Waymo's newest vehicles, the self-driving Chrysler Pacifica hybrid minivans, feature Intel-based technologies for sensor processing, general compute and connectivity, enabling real-time decisions for full autonomy in city conditions.
Intel and Alphabet's Waymo on Monday announced a collaboration, saying they had worked together during the design of its compute platform to allow autonomous cars to process information in real time.
By working with Waymo, Intel says it can offer Waymo's fleet of vehicles the processing power required for level 4 and 5 autonomy.

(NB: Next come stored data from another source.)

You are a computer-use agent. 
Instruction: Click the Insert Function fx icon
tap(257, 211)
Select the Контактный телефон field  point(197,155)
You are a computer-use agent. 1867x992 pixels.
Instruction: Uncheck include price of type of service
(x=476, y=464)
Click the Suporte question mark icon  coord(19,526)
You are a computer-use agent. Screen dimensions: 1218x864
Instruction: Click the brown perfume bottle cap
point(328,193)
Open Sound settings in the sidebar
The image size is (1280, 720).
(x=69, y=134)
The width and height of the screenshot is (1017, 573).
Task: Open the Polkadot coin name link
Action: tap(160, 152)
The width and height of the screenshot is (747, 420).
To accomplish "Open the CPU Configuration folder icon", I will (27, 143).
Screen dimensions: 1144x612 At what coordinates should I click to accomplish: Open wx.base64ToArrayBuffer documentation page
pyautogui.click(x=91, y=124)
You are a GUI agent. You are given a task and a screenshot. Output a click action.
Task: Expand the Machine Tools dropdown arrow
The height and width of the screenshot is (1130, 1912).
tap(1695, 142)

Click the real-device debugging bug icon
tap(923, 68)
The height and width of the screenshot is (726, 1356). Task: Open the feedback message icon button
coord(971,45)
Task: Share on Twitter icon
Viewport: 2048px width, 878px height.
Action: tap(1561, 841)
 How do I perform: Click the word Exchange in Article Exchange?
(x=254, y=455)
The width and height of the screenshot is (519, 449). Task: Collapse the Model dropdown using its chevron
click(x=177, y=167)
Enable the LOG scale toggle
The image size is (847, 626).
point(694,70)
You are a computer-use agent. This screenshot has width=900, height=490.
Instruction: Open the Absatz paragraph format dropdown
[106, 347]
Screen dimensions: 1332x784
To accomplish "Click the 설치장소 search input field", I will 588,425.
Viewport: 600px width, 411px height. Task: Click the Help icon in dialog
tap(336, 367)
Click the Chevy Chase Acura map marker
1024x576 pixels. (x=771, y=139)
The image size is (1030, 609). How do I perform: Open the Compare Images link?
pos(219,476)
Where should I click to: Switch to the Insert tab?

"As Waymo's self-driving technology becomes smarter and more capable, its high-performance hardware and software will require even more powerful and efficient compute," said Intel Chief Executive Brian Krzanich in a statement announcing the ongoing collaboration.
Intel, which announced the $15 billion acquisition of autonomous vision company Mobileye in March, is pushing to expand its real estate in autonomous vehicles.
Intel began supplying chips for then-Google's autonomous program beginning in 2009, but that relationship grew into a deeper collaboration when Google began working with Fiat Chrysler Automobiles to develop and install the company's autonomous driving technology into the automaker's minivans.
Waymo, which has developed its own sensors, is not using the autonomous vision system created by Intel's Mobileye.
Mobileye and Intel are in an alliance with German automaker BMW (BMWG.DE) and Fiat-Chrysler to create an industry-wide autonomous car platform.